On Tuesday, parliament in Kenya passed the 2024 Finance Bill, despite widespread opposition from thousands of Kenyans. This decision came just four days after the bill was sent to the committee stage for deliberation. The bill saw 195 MPs voting in favor, 104 against, with 3 void votes. The legislation has faced significant criticism for introducing a new series of tax proposals, marking the second such increase in two years, amidst a rising cost of living in the country. OccupyParliament protesters in Nairobi urged lawmakers to reject the proposals, while a larger wave of opposition spread across social media platforms, including X and TikTok.
The proposed 16% Value Added Tax (VAT) on financial services, contained in the Finance Bill, has drawn particular criticism from various quarters, including the Kenya Bankers Association (KBA), which argues that this move would disproportionately burden low-income earners and small businesses. The KBA also warns that the tax could stifle economic growth by making Kenyan exports less competitive and hindering investments in key sectors like tourism.
The Finance Bill has ignited widespread public discontent, with thousands of Kenyans, led by young activists, taking to the streets in major cities to protest the proposed tax hikes. Demonstrators have voiced concerns about the rising cost of living and the government’s economic policies.
Despite some concessions made by the government, such as rolling back proposed levies on bread, car ownership, and mobile services, many protesters remain dissatisfied. Critics argue that the government’s alternative revenue-raising measures, including increased fuel prices and export taxes, will still burden ordinary citizens.
The proposed tax changes outlined in the bill include:
- A 20% tax on income earned by non-residents and a 5% tax for residents operating or owning digital marketplaces or facilitating digital content monetization.
- The removal of VAT exemptions for betting, gaming, and lottery services, bringing them under the standard 16% VAT bracket.

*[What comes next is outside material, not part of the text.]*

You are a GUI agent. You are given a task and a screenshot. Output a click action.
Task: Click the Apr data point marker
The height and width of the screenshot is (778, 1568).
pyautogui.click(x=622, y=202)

- The replacement of the Digital Service Tax (DST) with a Significant Economic Presence Tax (SEPT) levied at a rate of 30% on the deemed taxable profits of non-resident companies offering services through a digital marketplace in Kenya.
- The removal of VAT exemptions for various financial services, including credit and debit card issuance, telegraphic money transfers, foreign exchange transactions, cheque handling and processing, issuing financial securities, assigning debt for a fee, and providing financial services for a commission.
The Kenya Bankers Association has called for dialogue with the government and parliament to explore alternative revenue-raising measures that would not harm the banking sector or its customers. The association has expressed its willingness to collaborate on finding solutions that promote economic growth and financial stability.
The Finance Bill 2024 remains a contentious issue in Kenya, with the potential to significantly impact the country’s economic landscape. As the bill moves to the committee stage, the debate continues, and Kenyans eagerly await the final outcome.
Additional Information:
- The government claims that the proposed tax hikes are necessary to fill its coffers and reduce reliance on external borrowing.
- The protests have been largely peaceful, but there have been isolated clashes with police in Nairobi.
- The Kenyan economy is facing high inflation and a cost-of-living crisis.
Launch Base Africa will continue to monitor the situation and provide updates as the Finance Bill 2024 progresses through to the President for assent.